First, although the refrigerating machine oil 81 which cannot be dissolved in the liquid refrigerant is separated from the liquid refrigerant 13 and is accumulated in an upper layer of the two separated layers, since the force of suction from the upper holes 72c and 72d declines as compared with that from the hole 72a provided in a lower end of the lead-out pipe 71 among the oil holes 72 provided in the lead-out pipe 71 inside the accumulator 7, only the liquid refrigerant 13 in the lower layer flows into the lead-out pipe 71, and the refrigerating machine oil 81 in the upper layer scarcely flows into the lead-out pipe 71. Therefore, the refrigerating machine oil 81 is accumulated in a large amount inside the accumulator 7, with the result that the refrigerating machine oil 81 in the compressor 1 is depleted, possibly causing faulty lubrication. Next, when the liquid level of the liquid refrigerant becomes high, since the liquid refrigerant is sucked from the plurality of oil returning holes in the lead-out pipe 71, a large amount of liquid refrigerant returns to the compressor 1, which possibly results in a sudden pressure rise in the compression chamber due to the supply of the noncompressive liquid refrigerant to the interior of the compression chamber. In addition, since the liquid refrigerant discharged from the compression chamber is detained in the hermetic container of the compressor, the liquid refrigerant instead of the refrigerating machine oil 81 is supplied to lubricating element portions, which can cause seizure and the like of the bearing of the compressor 1 and sliding portions of compressing elements, thereby leading to a decline in the reliability. In addition, if the diameters of the oil returning holes 72 are set to be small so as to prevent a large amount of liquid refrigerant from returning to the compressor 1, the return of the refrigerating machine oil 81 is further aggravated, and dust, impurities, and the like in the circuit are liable to clog the oil returning holes 72.
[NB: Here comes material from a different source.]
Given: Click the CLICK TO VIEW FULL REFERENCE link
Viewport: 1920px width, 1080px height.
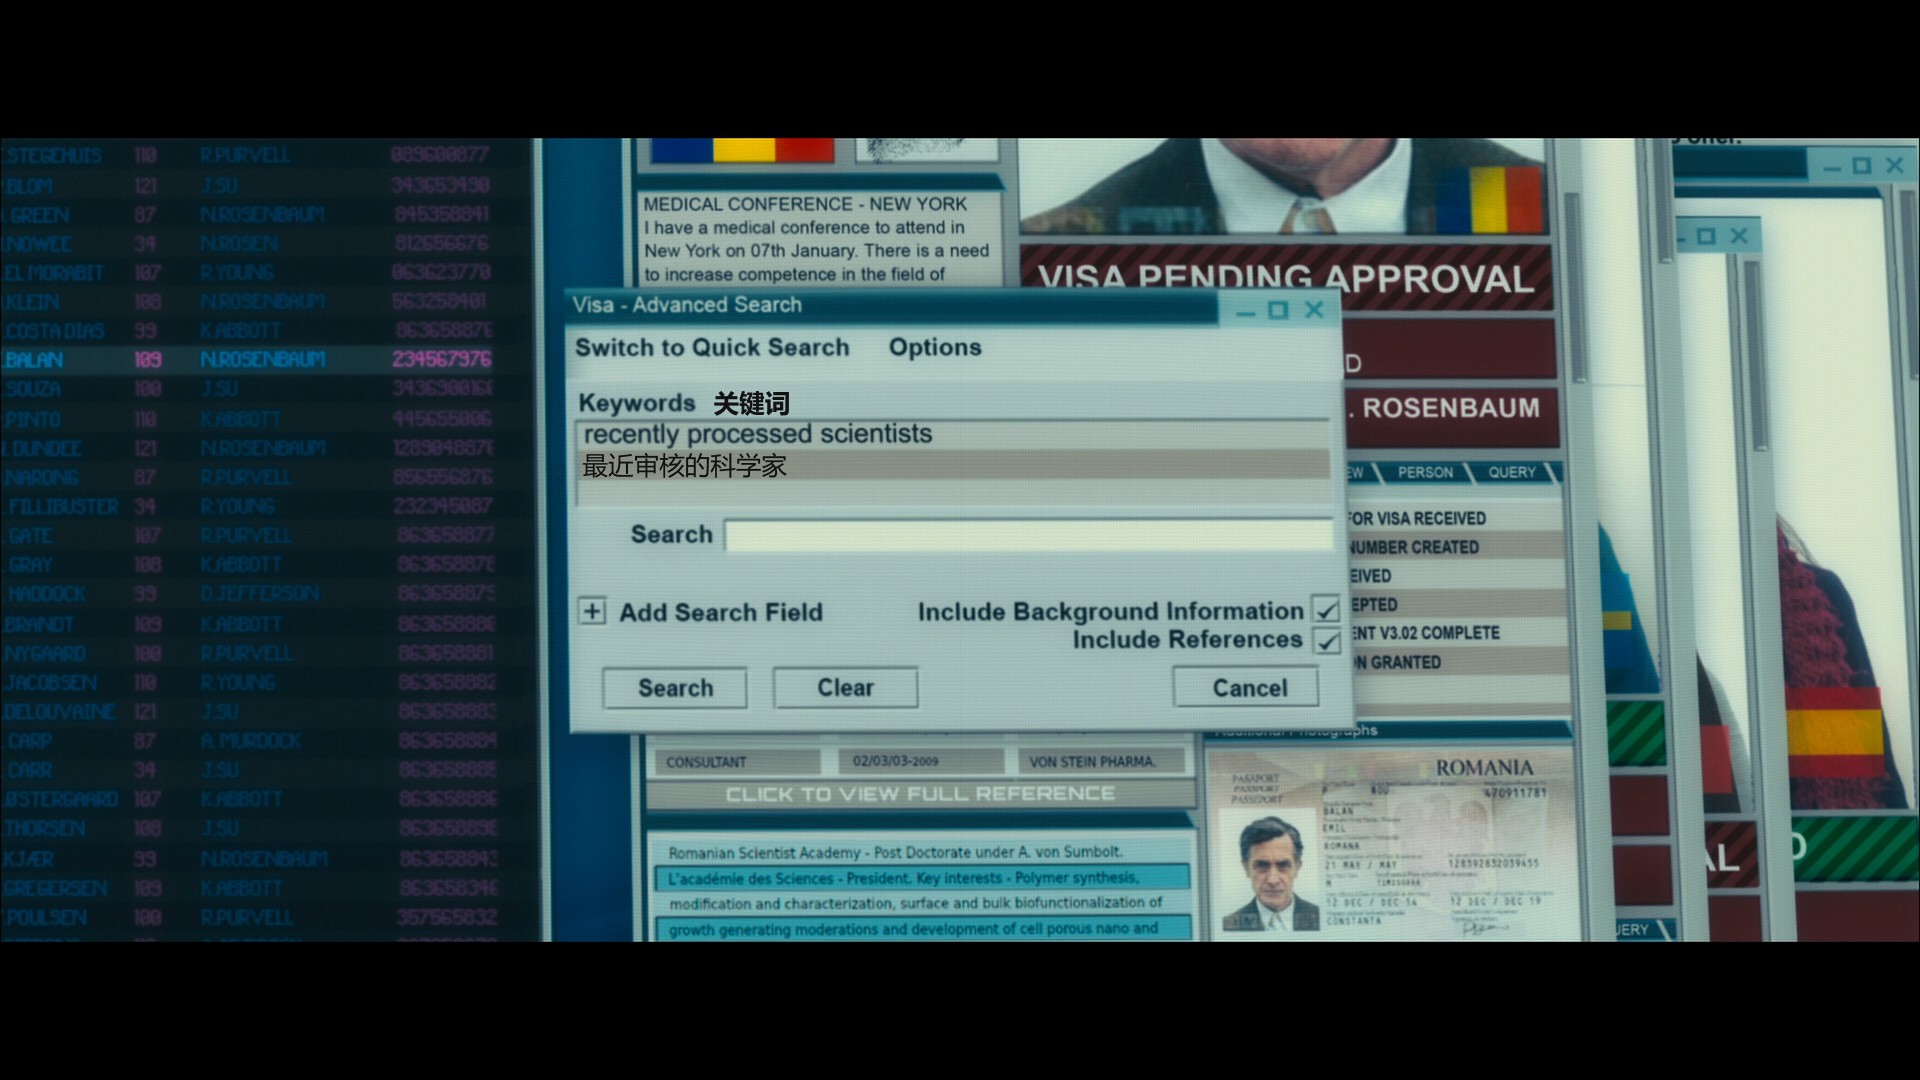Looking at the screenshot, I should point(918,793).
With the refrigeration and air-conditioning cycle apparatus shown in FIG. 21 and cited as a conventional example, the apparatus can be operated without a problem in a case where a refrigerating machine oil having compatibility with a refrigerant is used, but if a refrigerating machine oil having noncompatibility or weak compatibility is used, the refrigerating machine oil which is nonsoluble in the liquid refrigerant is separated in an upper layer and is detained inside the receiver 54 under the operating conditions in which the rate of oil circulation is large, and the refrigerating machine oil inside the compressor 1 is depleted, thereby possibly causing faulty lubrication.
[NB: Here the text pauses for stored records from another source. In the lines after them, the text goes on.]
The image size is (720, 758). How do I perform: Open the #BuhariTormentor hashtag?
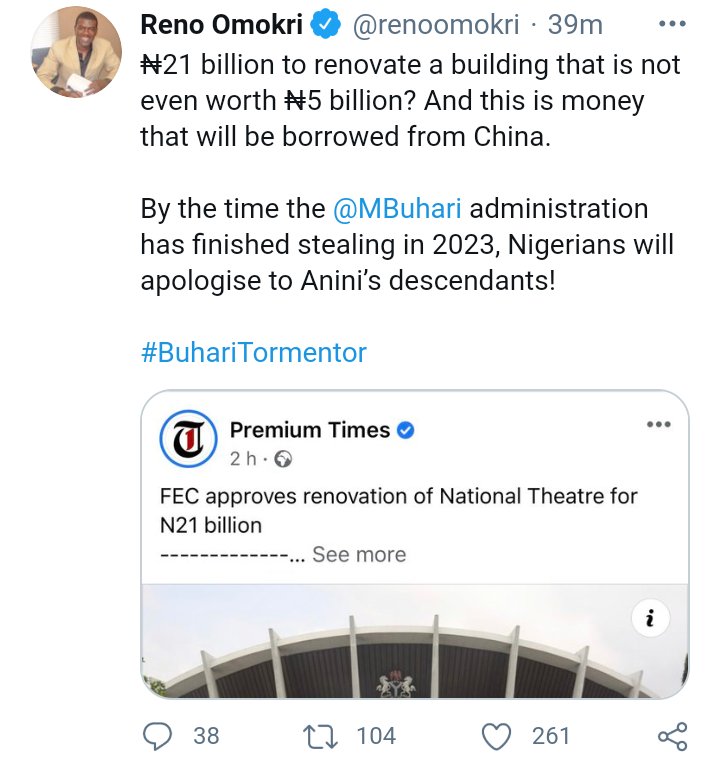253,352
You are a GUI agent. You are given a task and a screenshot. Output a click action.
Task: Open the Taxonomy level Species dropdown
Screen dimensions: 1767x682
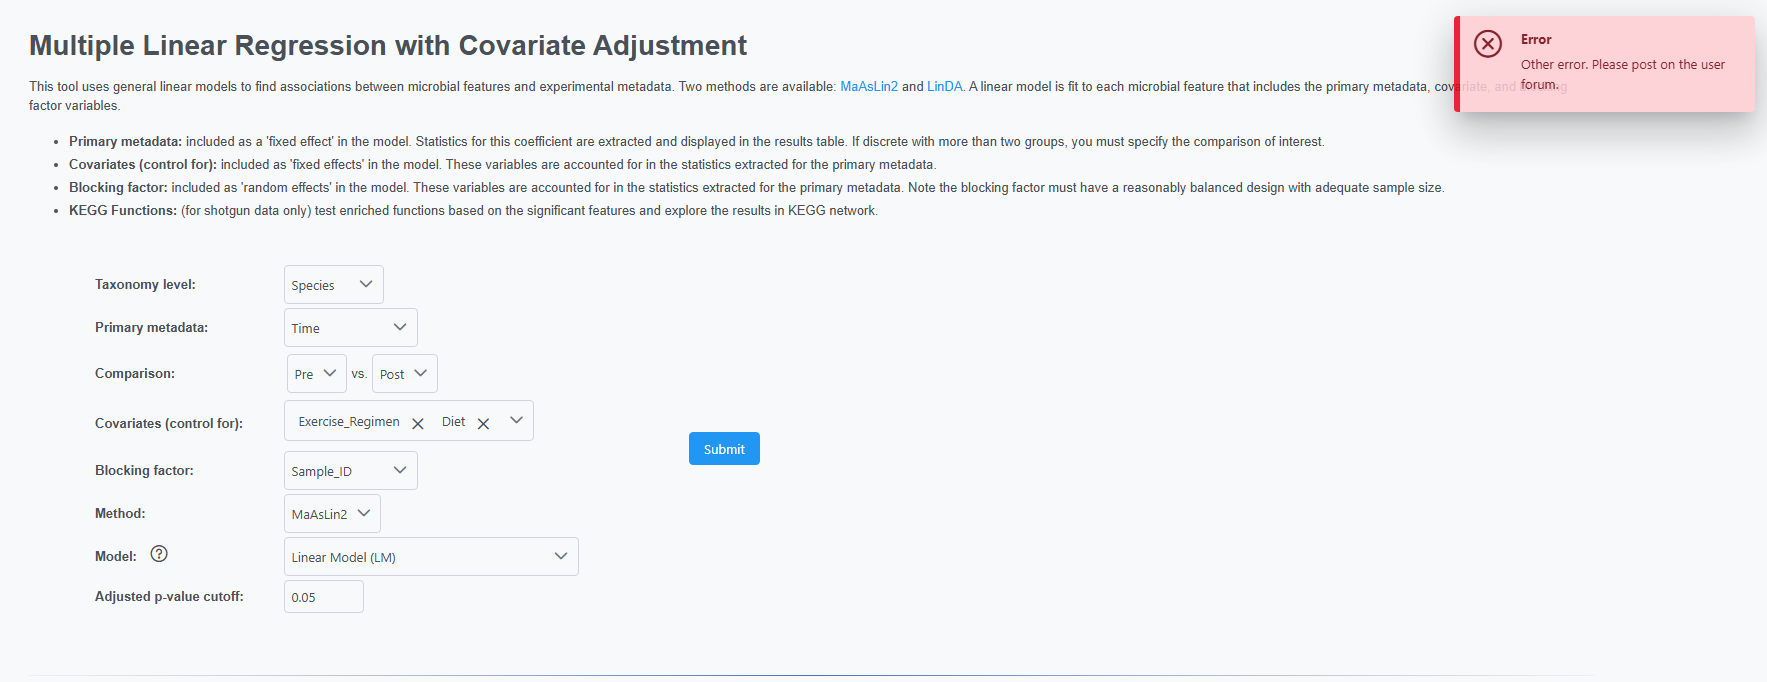click(x=334, y=285)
Conventionally, when an airtight test is performed in the process of manufacturing the compressor using R.22 as a refrigerant, a discharge pipe and a suction pipe are closed by jigs, and the airtight test is performed under the pressure of 28 kgf/cm.sup.2 G. However, in a case where a high-pressure refrigerant such as R.410A is used as the hydrofluorocarbon- (HFC-) based refrigerant, the pressure corresponding to the refrigerant in the case of R.410A is considerably high at 45 kgf/cm.sup.2 G, with the result that there has been a possibility of the jigs from coming off when the airtight test is performed.